- Page extract:
# # # # # # #

Here at InsightaaS, we’ve organized content around the “five Cs” of cloud, collaboration, cognition, communications and clients. In conversation with Information Builders, we explored the “five Vs” of Big Data analytics — volume, variety, velocity, veracity, and value. For those who aren’t schooled in the “Vs,” they refer to:
- Volume: the total amount of data that is available for analysis
- Velocity: the speed with which data is added to the repository that is being analyzed
- Variety: the variation in the types of data (for example, sales data, weather data, social media inputs, video, etc.) that are being analyzed
- Veracity: the integrity of the data; the extent to which analysis based on that data can be trusted to reflect the reality of the situation it represents
- Value: the business value of the analysis of the data
The first three Vs have been part of the Big Data discussion since at least 2001, when they were highlighted in a blog post by Meta Group (now Gartner) analyst Doug Laney. The fourth V, veracity, has gradually come into use as organizations refine their Big Data analytics strategies. The fifth V, value, is not commonly considered to be part of the debate — but it was a central point in our discussion with Information Builders. Brian Joynt, general manager for Information Builders in Canada, sees customers digging beyond questions regarding what to collect and analyze and how to formulate and distribute results; he sees customers looking to understand “how is [Big Data analytics] going to make me money or save me money?” Michael Corcoran, chief marketing officer for Information Builders, expands on this issue: “you can’t just use this technology to service a specialized few people [such as] the data scientists in the back office,” he says, noting that data mining specialists are important, but that analysis in and of itself “is not where you make your money…it’s very difficult to really answer the value/ROI question” when delivery is focused on “just a few pairs of eyes…for us, it’s about big adoption more than Big Data.”

# # # # # # #

- Recorded information:
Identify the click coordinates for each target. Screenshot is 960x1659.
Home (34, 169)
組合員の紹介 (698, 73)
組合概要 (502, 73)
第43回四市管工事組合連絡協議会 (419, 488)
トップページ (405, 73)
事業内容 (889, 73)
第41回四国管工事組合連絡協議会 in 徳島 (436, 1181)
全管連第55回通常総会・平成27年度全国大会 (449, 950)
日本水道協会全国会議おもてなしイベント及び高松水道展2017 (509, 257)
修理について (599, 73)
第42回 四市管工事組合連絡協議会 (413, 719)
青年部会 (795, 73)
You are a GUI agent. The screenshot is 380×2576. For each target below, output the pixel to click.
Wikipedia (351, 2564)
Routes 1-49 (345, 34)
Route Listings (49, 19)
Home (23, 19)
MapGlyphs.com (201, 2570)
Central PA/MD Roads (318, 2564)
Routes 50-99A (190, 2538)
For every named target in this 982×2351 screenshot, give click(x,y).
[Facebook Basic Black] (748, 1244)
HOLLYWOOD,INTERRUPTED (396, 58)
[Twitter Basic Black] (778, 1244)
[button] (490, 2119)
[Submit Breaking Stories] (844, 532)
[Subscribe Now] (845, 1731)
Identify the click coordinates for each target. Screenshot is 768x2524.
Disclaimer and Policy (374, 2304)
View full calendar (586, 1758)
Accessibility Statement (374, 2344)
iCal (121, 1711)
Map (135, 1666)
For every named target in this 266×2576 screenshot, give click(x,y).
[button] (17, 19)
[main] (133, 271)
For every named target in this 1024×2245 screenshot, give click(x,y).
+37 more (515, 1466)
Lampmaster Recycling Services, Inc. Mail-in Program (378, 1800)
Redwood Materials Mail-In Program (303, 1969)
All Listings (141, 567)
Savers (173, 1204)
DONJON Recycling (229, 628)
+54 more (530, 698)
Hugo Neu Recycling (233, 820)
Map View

# # # # # # #

- What this task involves:
In the Big Data analytics text, shorten the paragraph beginning "The first three Vs have been part" into a bulleted list that keeps its main facts. The material placed after the Big Data analytics text is separate from it.

- Written response:
- Volume, velocity and variety have been part of the Big Data discussion since at least 2001, when Meta Group (now Gartner) analyst Doug Laney highlighted them in a blog post.
- Veracity has gradually come into use as organizations refine their Big Data analytics strategies.
- Value is not commonly considered part of the debate, but it was central to the discussion with Information Builders.
- Brian Joynt, general manager for Information Builders in Canada, sees customers asking how Big Data analytics will make or save them money.
- Michael Corcoran, chief marketing officer for Information Builders, says the technology can't serve only a specialized few, such as back-office data scientists.
- He adds that analysis alone is not where the money is made, and that value/ROI is hard to show when results reach only a few people. For Information Builders, the aim is "big adoption more than Big Data."